If we take 3 systems...
on a lower end system the graph will "flatline" either way since the CPU is running maxed out either way.
on your graph the CPU only tops out 20-25% of the time with V sync on, 100% with V-sync off....
on mine the system doesnt ever "top out" but overall thruput per cycle is higher with V-sync off...
my cpu line....
(http://www.az-dsl.com/snaphook/dual%20view.jpg)
tried to duplicate what you had...
I havent played with other features to see what CPU varience is (i have everything at max) at default or various AA/AF settings high res...

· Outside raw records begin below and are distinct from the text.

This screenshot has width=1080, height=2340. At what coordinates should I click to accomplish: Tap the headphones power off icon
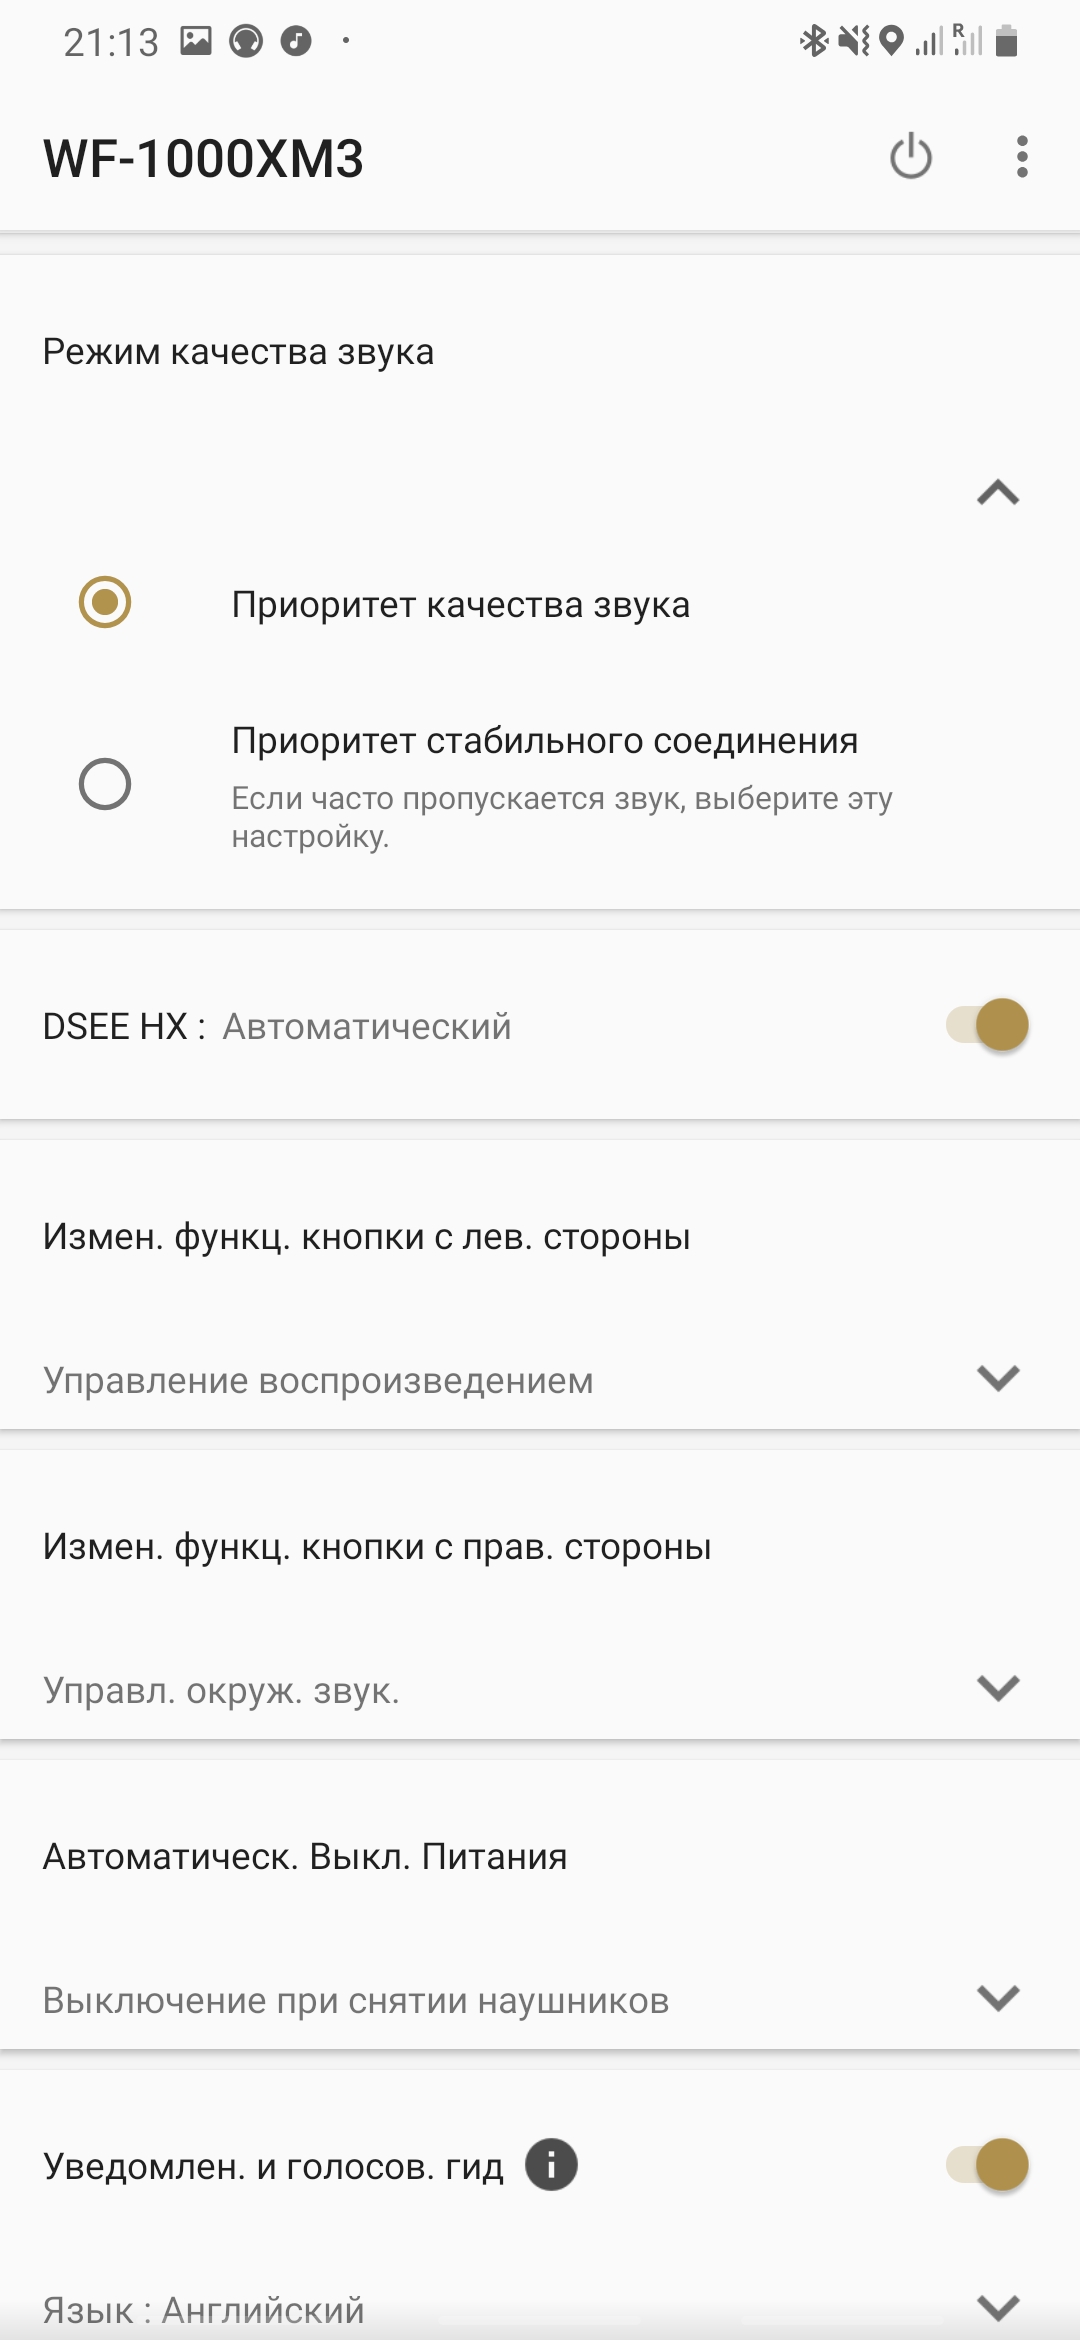tap(910, 157)
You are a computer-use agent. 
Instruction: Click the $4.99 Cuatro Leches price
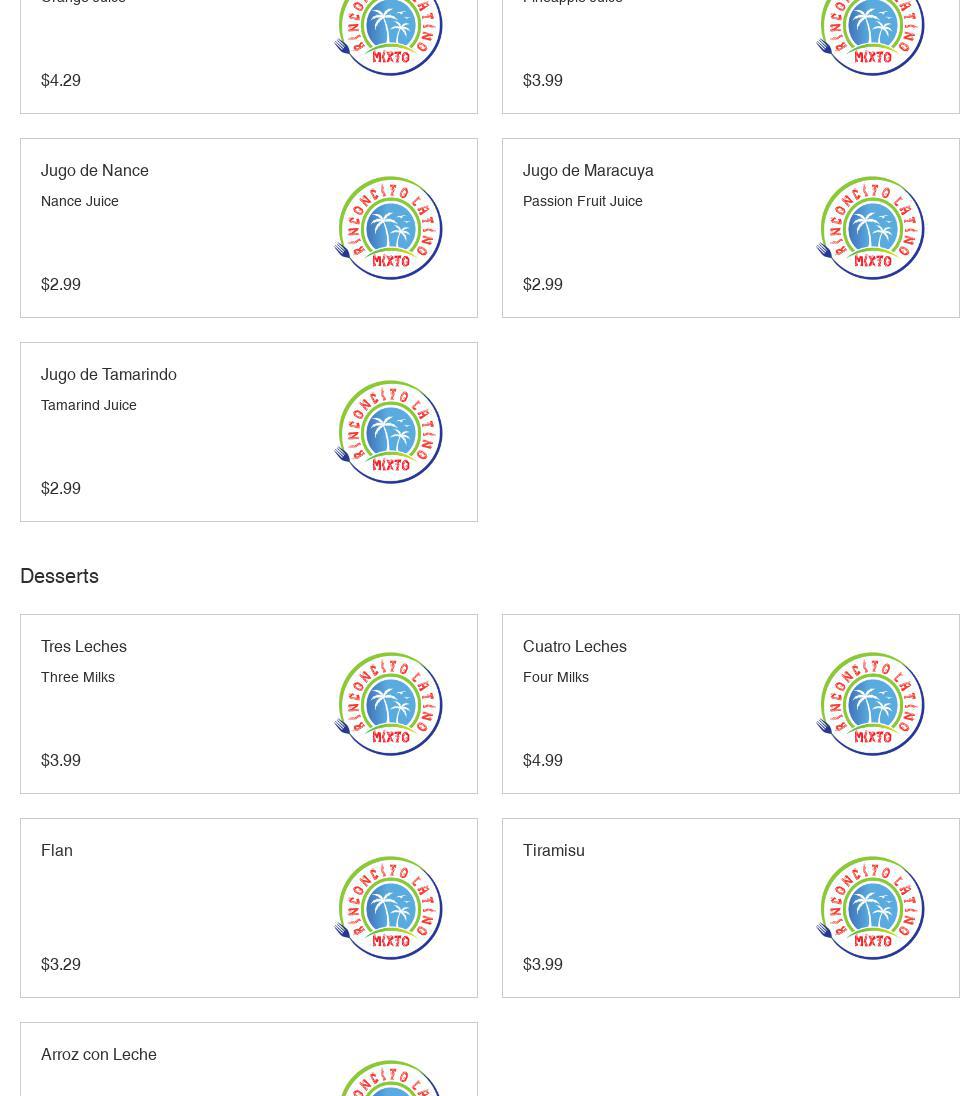coord(543,761)
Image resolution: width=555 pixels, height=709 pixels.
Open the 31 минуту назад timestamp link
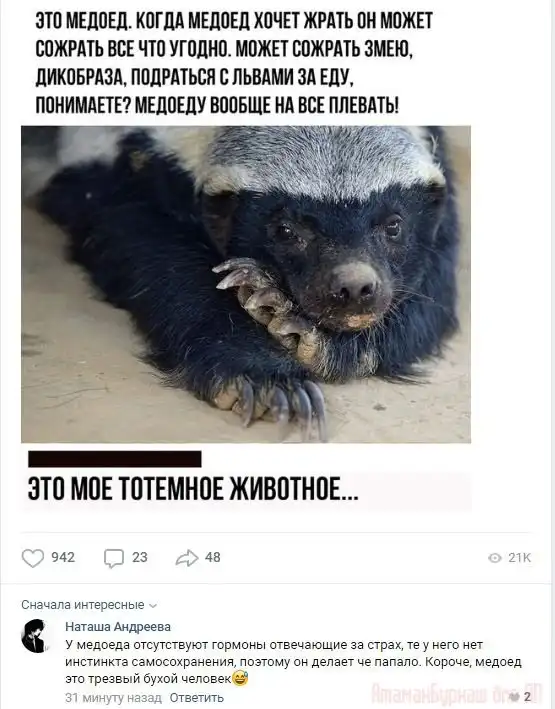coord(114,698)
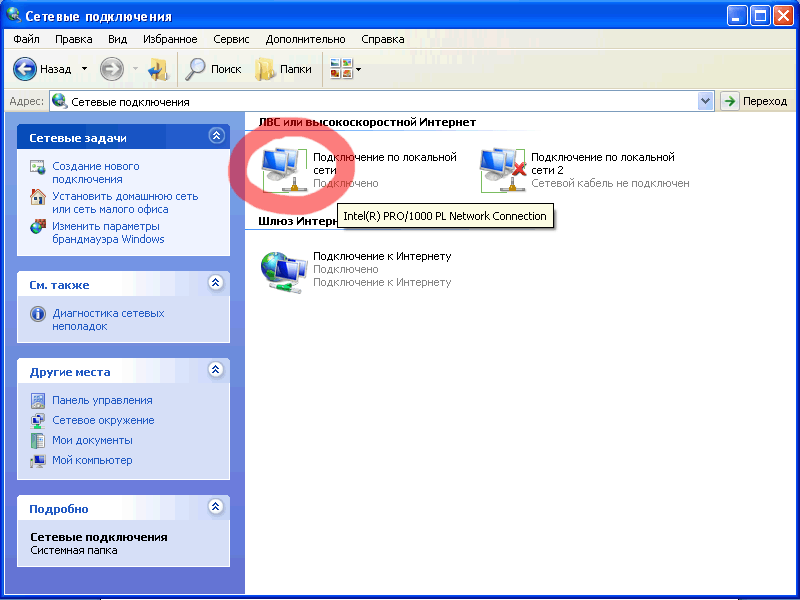Click the Назад back arrow button

(x=26, y=69)
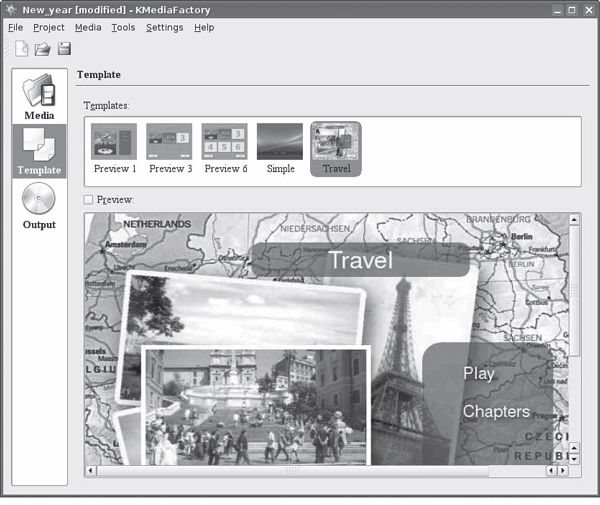The height and width of the screenshot is (505, 600).
Task: Click the Open project folder icon
Action: 43,48
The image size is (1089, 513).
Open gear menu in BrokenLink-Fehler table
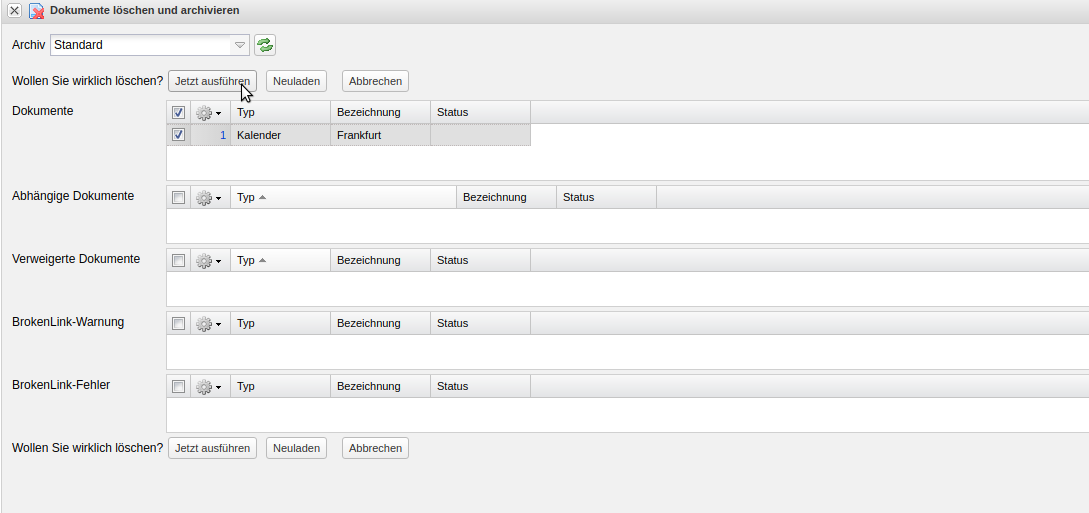209,387
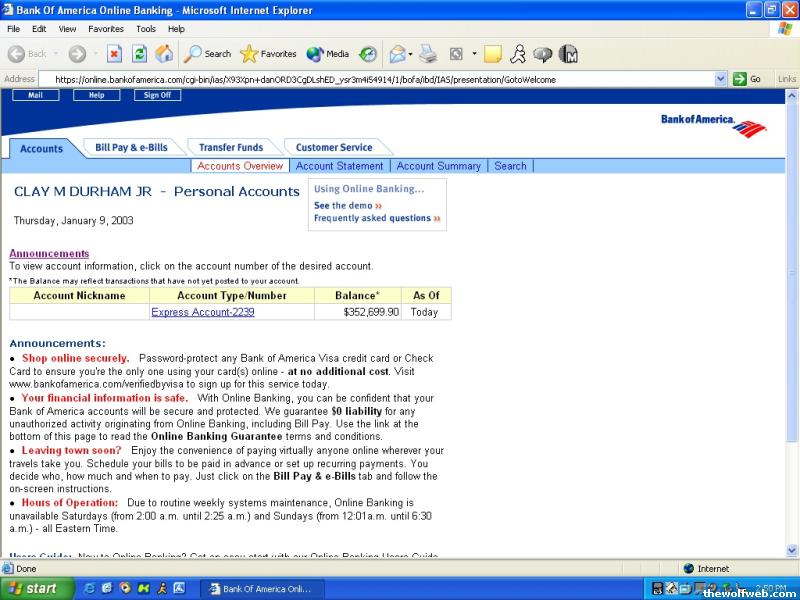Expand the address bar dropdown arrow
This screenshot has height=600, width=800.
(722, 79)
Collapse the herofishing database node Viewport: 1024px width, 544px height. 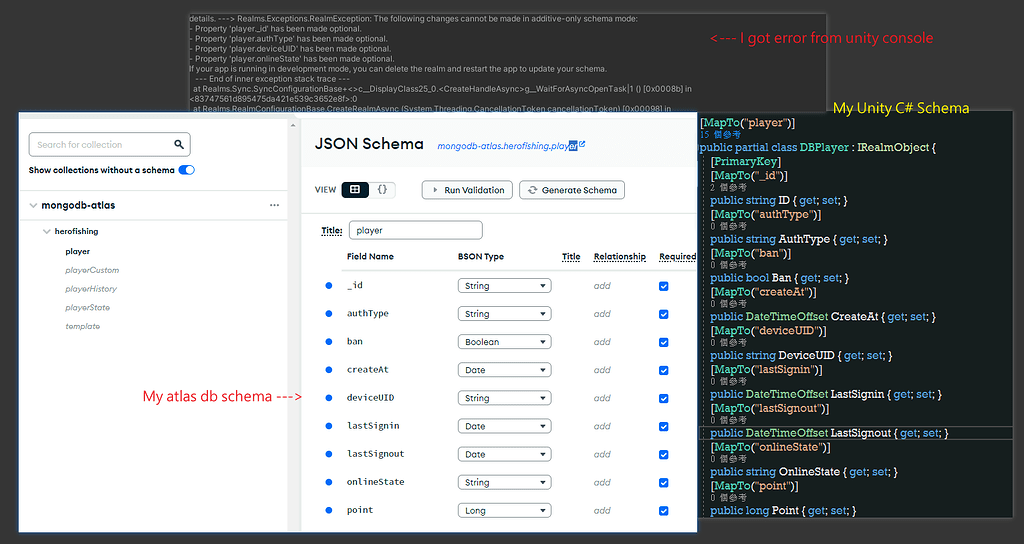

This is the 1st system i've built that never maxes out running AH...I dont even stop anything and I can run anti virus etc in background with no performance hit. I have no arguement that additional GPU requests require more "work" per CPU cycles. However that work is minimal compared to the "base load". I dont feel your "saving CPU cycles" ever with AH. Is the workoad per cycle variable....sure. Does the configuration of your system and quality of your GPU effect the CPU workload....sure it does. I simply dont agree that your saving CPU cycles. No question your graph clearly shows a higher workload per cycle....in fact it looks like your CPU tops out 20-25% of the time with V-sync on and 100% with it off....
So with V sync off it certainly appears your system is CPU bottlenecked {with 1 processor running}...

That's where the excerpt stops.